フジクラのアイアン専用シャフト「MCI」にはどんな性能が秘められているのか。そのポテンシャルを確かめるべく、堀尾研仁プロにあらゆる状況から試打してもらった。ラフ、傾斜、ピンまで50ヤードのアプローチ・・・ MCIのパフォーマンスはこれまでのカーボンシャフトのイメージを大きく変えるものだったようだ。

フジクラの新しいアイアンシャフト「MCI」は、先端部に金属がコンポジットされているのが特徴のモデルです。フェアウェイ、ラフ、傾斜地、アプローチとあらゆるシチュエーションから試打してみましたが、全てで感じたのはこれまでのカーボンシャフトのイメージをガラリと変えるほどのしっかり感と手元から先端にかけてなめらかにしなり、タイミングがとりやすいということです。従来のカーボンシャフトは「飛ばし」に長けていますが、操作性という面では頼りなさがありました。しかし、MCIは中間から先端にかけて素直な動きをするので、上下左右あらゆる球筋の打ち分けが可能です。性能の高さはフルショットに限ったことではありません。ピンまで50ヤードのアプローチショットでもシャフトのしなりを感じることができました。しなり感があるので球が非常に拾いやすかったです。アプローチはボールの下にクラブヘッドを入れてスピンをかけるのですが、シャフトがしなるためその動きをしやすくなります。誰が使ってもスピンがかけやすいシャフトといえるでしょう。

撮影協力:ザ・カントリークラブ・ジャパン

カーボンは軽い、頼りない―― そんなネガティブイメージを持っているアマチュアゴルファーは少なくない。そんな方々は、120gまでの重さがあるMCIをどう評価するのか。お馴染みマーク金井氏が都内の練習場で突撃リポートを敢行。その模様をお伝えします。

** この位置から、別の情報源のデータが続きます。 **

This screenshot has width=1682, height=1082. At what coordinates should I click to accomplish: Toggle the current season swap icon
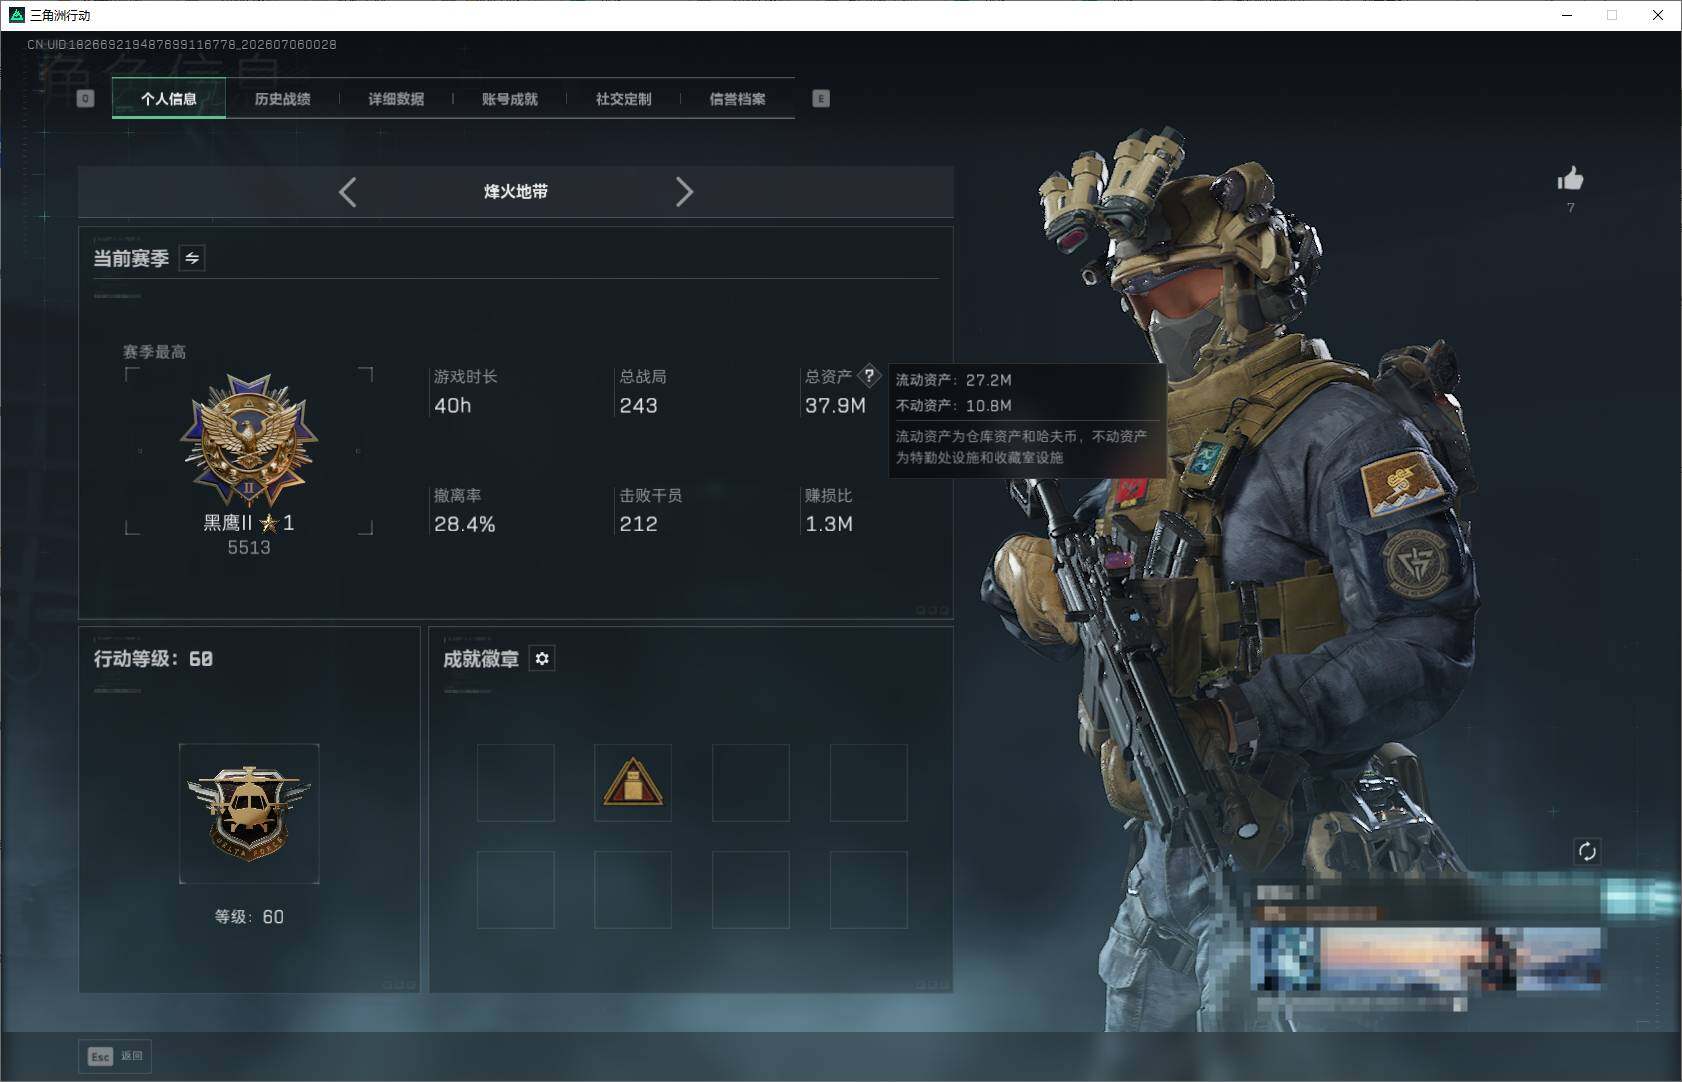coord(192,258)
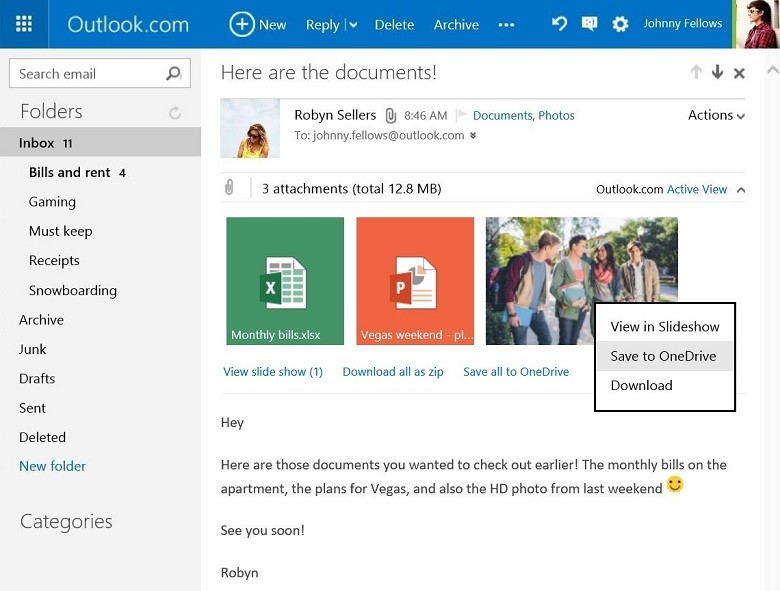The height and width of the screenshot is (591, 780).
Task: Click the New folder link
Action: [x=52, y=466]
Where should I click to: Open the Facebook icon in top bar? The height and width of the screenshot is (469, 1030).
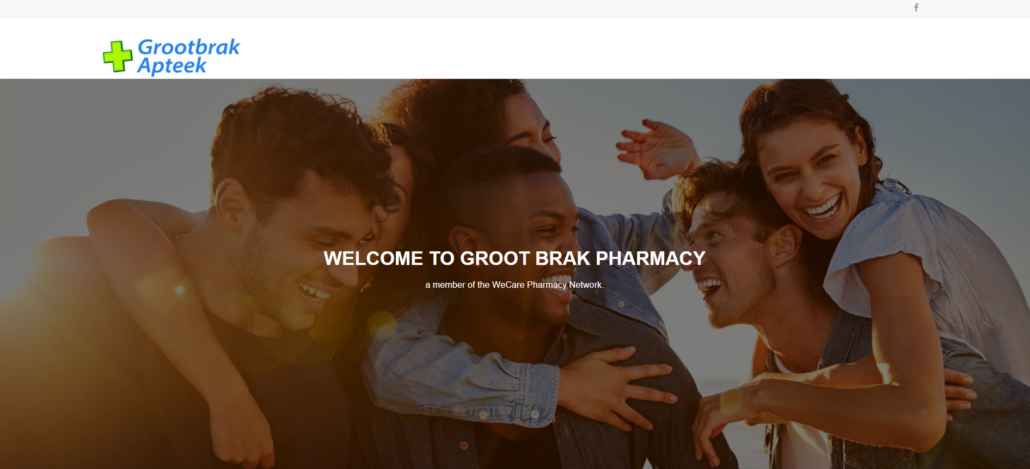[916, 8]
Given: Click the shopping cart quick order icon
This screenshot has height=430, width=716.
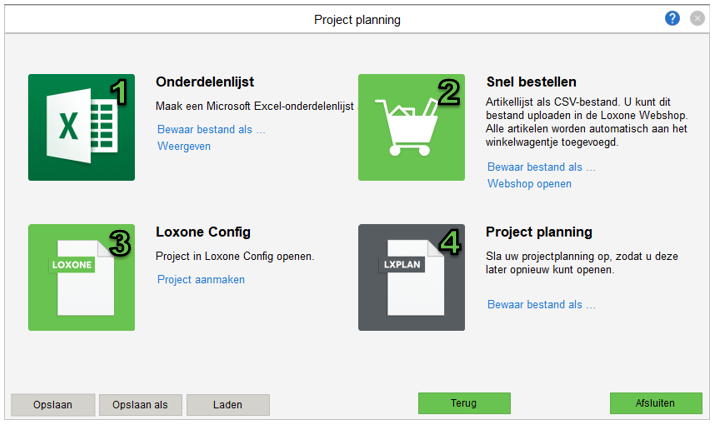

「ドライバーはスチールシャフト」という時代がありましたが、今はカーボンシャフトが当たり前。今からドライバーをスチールシャフトにしようと思う方はいませんよね。クラブのセッティングの流れを考えた時、同じ素材のシャフトを使用したほうが同様のフィーリングでスイングすることができます。重さだけをマッチングさせればいいのでは? と考える人もいるかもしれません。もちろん重さも大事ですが、それよりも素材はもっと大切。人間は素材の違いを感じ取ることができるのです。つまり、ドライバーがカーボンなのですからアイアンもカーボンシャフトにした方がいいのではないかと私は考えます。そういう意味でカーボンシャフトのMCIは魅力。中間部にしなりを感じてタイミングがとりやすいですし、重量帯も120グラムまでラインナップされていますから重いスチールシャフトを使っている方でもスムーズに移行できるはずです。さらに、先端に金属をコンポジットしているので「先が動きすぎる」というカーボンのネガティブイメージを持つ必要もありません。実際、当たり負けせずに心地よいフィーリングが得られました。